Bryce Pinkham

Bryce Pinkham is a Grammy and Tony nominated American stage and screen actor. He is perhaps best known for originating the role of Monty Navarro in the Broadway production of A Gentleman’s Guide to Love and Murder. The performance earned him a Grammy Award nomination as well as a Tony Award for Best Performance by a Leading Actor in a Musical. Pinkham played this role on Broadway for more than 700 performances, and the show was named Best Musical of 2014. Pinkham went on to star in the Broadway revival of The Heidi Chronicles as Peter Patrone, for which he was nominated for an Outer Critics Circle Award, as well as the Drama League Award for Distinguished Performance in 2015. In the fall of 2016, he returned to Broadway leading the cast of Roundabout Theater and Universal Pictures’ Holiday Inn, performing in the role originally played by Bing Crosby in the classic 1942 movie. Pinkham also originated roles in Ghost the Musical and Bloody Bloody Andrew Jackson on Broadway.

Recent film and television appearances include performances in the Robert DeNiro comedy The Comedian and Baz Lurman’s Netflix drama, “The Get Down” as well as a regular role in the PBS series “Mercy Street”. Previously, Pinkham appeared on “The Good Wife”, “Person of Interest”, and the PBS miniseries “God in America”. In 2012, Pinkham was awarded the prestigious Leonore Annenberg Fellowship, which is given to “a limited number of exceptionally talented young dancers, musicians, actors and visual artists as they complete their training and begin their professional life.”

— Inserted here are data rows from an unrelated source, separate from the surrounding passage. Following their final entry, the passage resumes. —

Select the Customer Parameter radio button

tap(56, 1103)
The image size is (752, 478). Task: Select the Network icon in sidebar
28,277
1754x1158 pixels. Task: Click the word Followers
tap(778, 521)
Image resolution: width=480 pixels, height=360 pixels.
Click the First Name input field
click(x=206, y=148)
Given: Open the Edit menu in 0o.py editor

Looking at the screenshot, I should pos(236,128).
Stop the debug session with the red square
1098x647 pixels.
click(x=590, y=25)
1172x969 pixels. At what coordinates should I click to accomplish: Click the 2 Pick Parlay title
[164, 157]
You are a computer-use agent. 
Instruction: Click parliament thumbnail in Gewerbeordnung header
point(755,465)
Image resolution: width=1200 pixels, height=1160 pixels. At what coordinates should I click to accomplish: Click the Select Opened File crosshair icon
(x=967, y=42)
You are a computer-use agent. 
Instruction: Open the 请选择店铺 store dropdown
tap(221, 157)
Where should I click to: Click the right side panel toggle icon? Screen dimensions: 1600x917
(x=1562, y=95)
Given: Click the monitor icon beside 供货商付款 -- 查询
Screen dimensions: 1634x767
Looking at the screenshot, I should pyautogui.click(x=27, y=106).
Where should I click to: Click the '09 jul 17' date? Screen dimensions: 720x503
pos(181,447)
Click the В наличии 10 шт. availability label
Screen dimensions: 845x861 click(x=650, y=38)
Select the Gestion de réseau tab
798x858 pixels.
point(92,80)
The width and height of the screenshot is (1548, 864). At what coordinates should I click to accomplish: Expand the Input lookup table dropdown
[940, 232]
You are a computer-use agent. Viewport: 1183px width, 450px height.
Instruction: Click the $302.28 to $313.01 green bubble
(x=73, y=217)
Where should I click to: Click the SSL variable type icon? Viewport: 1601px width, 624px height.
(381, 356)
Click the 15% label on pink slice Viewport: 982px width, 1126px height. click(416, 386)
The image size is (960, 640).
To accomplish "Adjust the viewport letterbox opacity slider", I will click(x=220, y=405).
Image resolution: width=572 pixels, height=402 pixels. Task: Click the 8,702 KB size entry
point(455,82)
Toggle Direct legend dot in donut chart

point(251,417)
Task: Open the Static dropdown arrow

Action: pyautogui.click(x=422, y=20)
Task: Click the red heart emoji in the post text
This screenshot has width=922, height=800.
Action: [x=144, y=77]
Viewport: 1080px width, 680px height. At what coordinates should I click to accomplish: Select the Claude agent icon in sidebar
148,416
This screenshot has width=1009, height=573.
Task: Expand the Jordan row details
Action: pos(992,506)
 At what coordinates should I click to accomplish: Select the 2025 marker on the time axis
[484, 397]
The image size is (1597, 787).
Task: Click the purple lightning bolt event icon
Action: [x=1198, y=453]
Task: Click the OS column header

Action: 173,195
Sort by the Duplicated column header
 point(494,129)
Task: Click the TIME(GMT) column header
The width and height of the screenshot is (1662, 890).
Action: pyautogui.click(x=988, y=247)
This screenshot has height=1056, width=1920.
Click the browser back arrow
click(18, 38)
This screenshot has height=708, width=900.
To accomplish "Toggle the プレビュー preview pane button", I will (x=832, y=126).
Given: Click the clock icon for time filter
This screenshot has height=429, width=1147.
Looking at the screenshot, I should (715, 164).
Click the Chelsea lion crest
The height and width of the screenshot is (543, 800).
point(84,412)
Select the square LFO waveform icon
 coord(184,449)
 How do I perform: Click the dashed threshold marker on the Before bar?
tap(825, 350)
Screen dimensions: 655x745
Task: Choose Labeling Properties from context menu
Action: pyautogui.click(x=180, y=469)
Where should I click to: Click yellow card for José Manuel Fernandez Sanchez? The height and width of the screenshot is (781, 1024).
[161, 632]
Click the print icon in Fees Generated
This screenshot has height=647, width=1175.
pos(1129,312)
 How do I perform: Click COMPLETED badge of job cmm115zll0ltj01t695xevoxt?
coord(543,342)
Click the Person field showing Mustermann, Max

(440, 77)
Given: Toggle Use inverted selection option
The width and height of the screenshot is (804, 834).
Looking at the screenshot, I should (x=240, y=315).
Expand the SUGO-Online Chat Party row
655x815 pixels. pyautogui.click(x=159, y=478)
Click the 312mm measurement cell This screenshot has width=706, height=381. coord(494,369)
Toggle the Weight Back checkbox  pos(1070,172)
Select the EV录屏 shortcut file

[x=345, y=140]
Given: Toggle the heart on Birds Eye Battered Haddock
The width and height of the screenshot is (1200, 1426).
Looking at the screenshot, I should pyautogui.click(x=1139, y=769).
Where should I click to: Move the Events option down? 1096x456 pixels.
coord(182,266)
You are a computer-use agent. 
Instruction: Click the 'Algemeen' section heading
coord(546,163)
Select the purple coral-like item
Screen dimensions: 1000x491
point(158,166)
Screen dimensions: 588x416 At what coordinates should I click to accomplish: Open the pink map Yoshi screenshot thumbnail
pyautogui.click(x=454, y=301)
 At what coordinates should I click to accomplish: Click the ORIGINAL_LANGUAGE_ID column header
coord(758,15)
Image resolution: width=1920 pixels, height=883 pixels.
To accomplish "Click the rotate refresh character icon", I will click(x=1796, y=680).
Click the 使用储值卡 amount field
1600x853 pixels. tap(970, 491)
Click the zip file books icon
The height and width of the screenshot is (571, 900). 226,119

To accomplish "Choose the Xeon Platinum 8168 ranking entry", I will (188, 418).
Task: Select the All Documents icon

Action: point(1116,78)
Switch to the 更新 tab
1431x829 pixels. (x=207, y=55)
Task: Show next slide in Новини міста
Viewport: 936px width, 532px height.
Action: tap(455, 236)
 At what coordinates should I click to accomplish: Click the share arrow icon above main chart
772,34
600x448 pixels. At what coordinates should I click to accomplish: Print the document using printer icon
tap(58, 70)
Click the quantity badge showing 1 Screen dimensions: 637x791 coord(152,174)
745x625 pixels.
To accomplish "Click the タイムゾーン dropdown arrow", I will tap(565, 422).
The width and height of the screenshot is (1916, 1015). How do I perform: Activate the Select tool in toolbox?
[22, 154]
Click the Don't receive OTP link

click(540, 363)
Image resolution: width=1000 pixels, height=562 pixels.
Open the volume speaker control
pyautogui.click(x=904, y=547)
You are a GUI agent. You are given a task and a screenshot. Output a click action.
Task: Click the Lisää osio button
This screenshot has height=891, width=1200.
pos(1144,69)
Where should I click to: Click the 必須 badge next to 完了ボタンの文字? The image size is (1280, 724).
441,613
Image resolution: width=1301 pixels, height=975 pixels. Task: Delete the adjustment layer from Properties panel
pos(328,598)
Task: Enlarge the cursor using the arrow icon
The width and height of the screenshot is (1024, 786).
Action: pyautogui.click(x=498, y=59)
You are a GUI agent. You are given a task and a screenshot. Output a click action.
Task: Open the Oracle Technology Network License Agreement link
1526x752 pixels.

In 2012, Pinkham and fellow actor Lucas Caleb Rooney co-founded Zara Aina, a non-profit organization devoted to helping at-risk children expand their capacity for achievement through theatrical performance and storytelling. Rooney and Pinkham regularly travel to Madagascar to help empower at-risk students through theatrical story-telling techniques and performance and to provide them with much-needed medical and educational assistance. Pinkham also performs regularly with the theatre company Outside the Wire, which takes performances of Greek tragedy to American-military audiences around the world to foster discussion about Post Traumatic Stress Disorder and soldier suicide.

Pinkham is a graduate of the Yale School of Drama and Boston College.